Purification of ACVs from whole mouse brain. (A) Purification protocol for isolating ACVs. At variance to all previous methods, the final step of the preparation involves elution with a GluA1 peptide that corresponds to the epitope of the GluA1 monoclonal antibody. Note that the same amount of protein (as assessed by BCA) was inputted into the same immunoisolation step for both wild-type and knockout preparations. (B) Western blots for GluA1 and VGLUT1 in WT isolated synaptosome content (LP2-WT), GluA1 KO isolated synaptosome content (LP2-KO), GluA1 peptide eluate from wild-type mice (E-WT), and GluA1 peptide eluate from GluA1 KO mice (E-KO). Original blots provided in Supplementary Figure 1. (C) Negative stain electron microscopy image of GluA1 peptide eluate of wild-type mice.

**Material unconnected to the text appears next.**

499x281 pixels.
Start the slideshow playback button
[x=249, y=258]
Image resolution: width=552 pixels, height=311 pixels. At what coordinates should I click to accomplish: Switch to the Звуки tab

Additional images are shown in Supplementary Figure 2. All images are provided as Source Data. (D) Histogram of vesicle diameters from wild-type eluate from three independent immunoisolations. (E) Negative stain electron microscopy image of GluA1 peptide eluate of GluA1 KO mice. Additional images are shown in Supplementary Figure 3. Additional images are provided in Supplementary Material. (F) Histogram of vesicle diameters from knockout eluate from three independent immunoisolations. (G) Representative western blots from three independent immunoisolations for GluA1 (102 kD), GluN1 (115 kD), PSD-95 (98 kD), LAMP1 (130 kD), and Golgin (100 kD) for homogenized whole brain pellet (HP), the second synaptosome wash step (SW), synaptosome (P3), synaptosome content (LP2), beads from immunoisolation prior to elution (B), flowthrough from immunoisolation (FT), and GluA1-peptide eluate off beads (E) for wild-type mice. Original blots provided in Supplementary Figure 4.